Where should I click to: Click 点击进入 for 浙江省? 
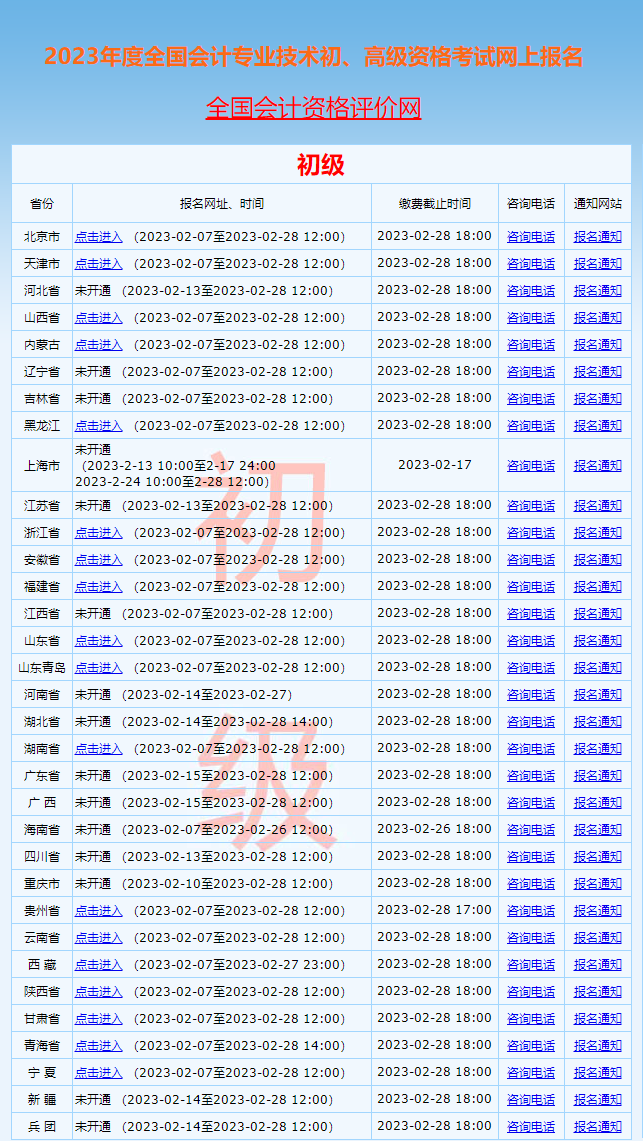98,533
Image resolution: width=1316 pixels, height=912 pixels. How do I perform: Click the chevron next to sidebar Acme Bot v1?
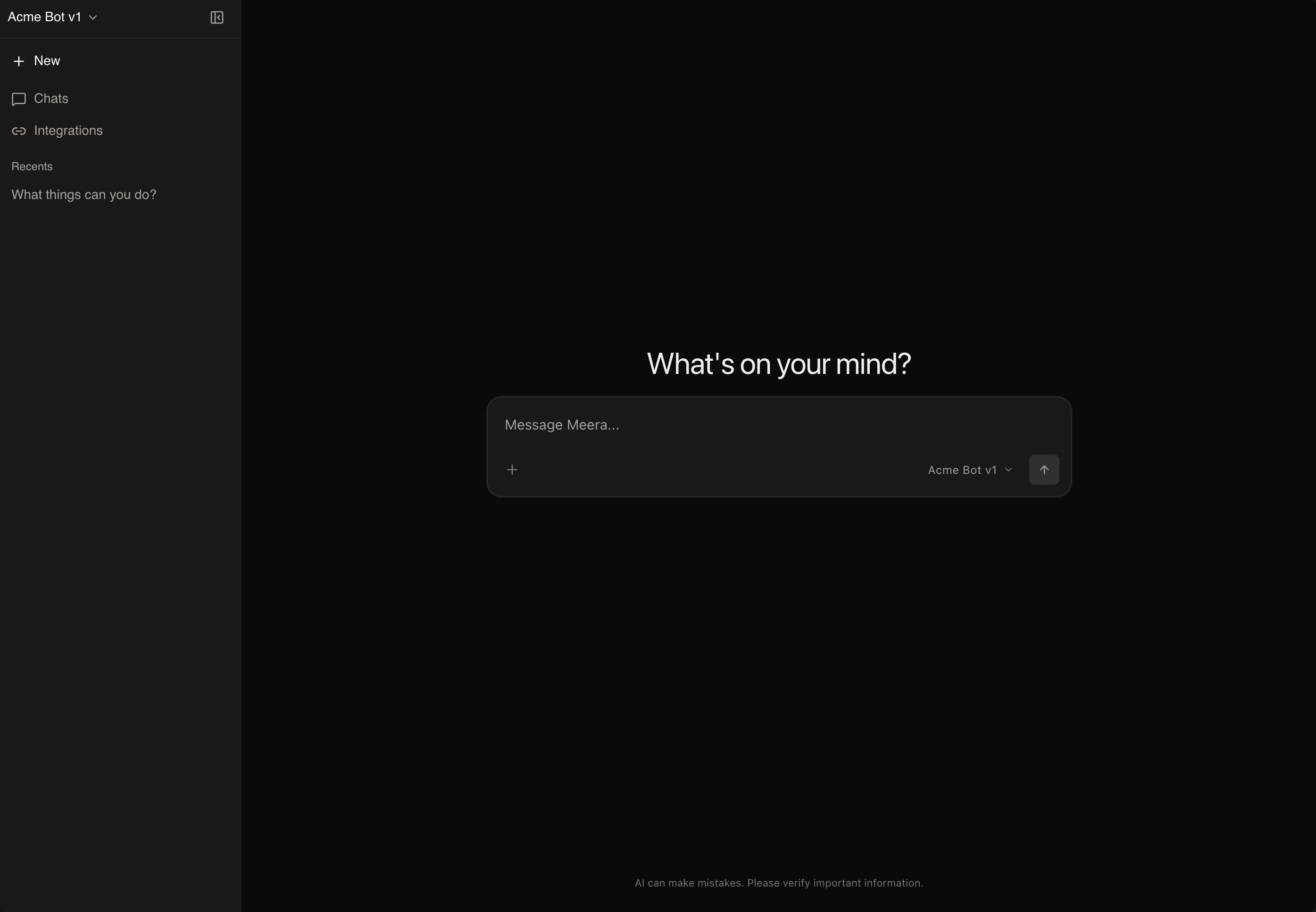pos(93,18)
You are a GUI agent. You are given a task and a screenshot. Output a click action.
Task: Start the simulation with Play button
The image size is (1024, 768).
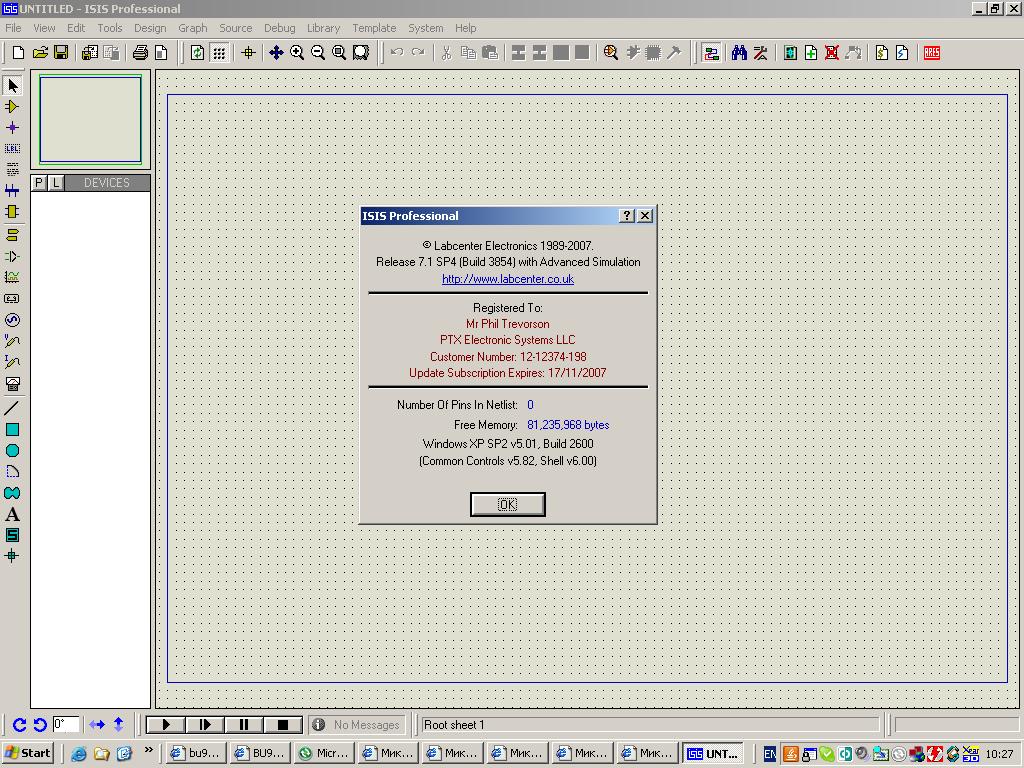tap(166, 724)
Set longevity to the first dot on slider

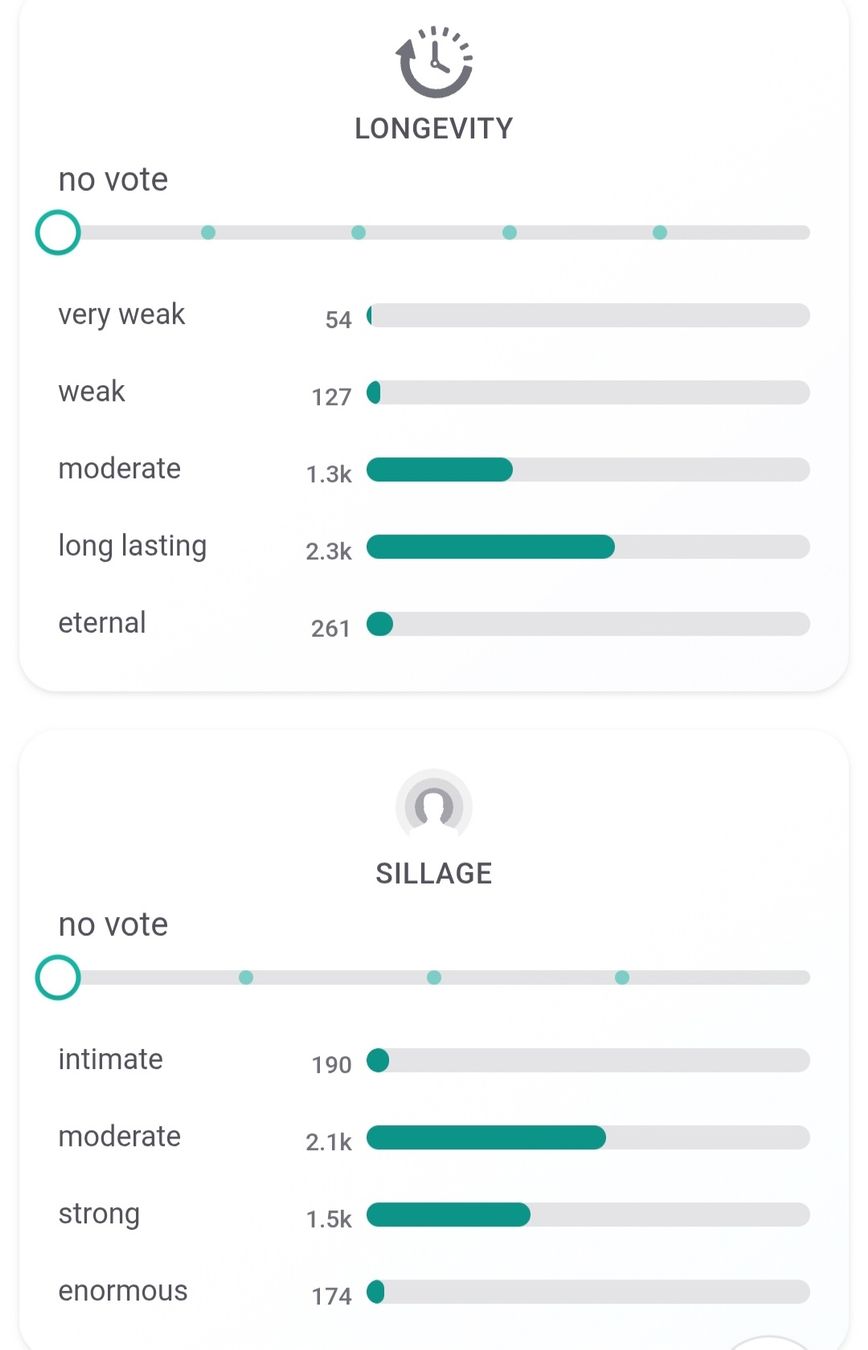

+++++

# Written exercise
Reproduce every line of the data above verbatim, omitting the pictures.

# Result for this task
Where should I click to: Click 点击进入 for 浙江省? 
98,533
Image resolution: width=1316 pixels, height=912 pixels. How do I perform: Click the chevron next to sidebar Acme Bot v1?
pos(93,18)
You are a GUI agent. You are given a task and a screenshot. Output a click action.
Task: Start the simulation with Play button
The image size is (1024, 768).
tap(166, 724)
Set longevity to the first dot on slider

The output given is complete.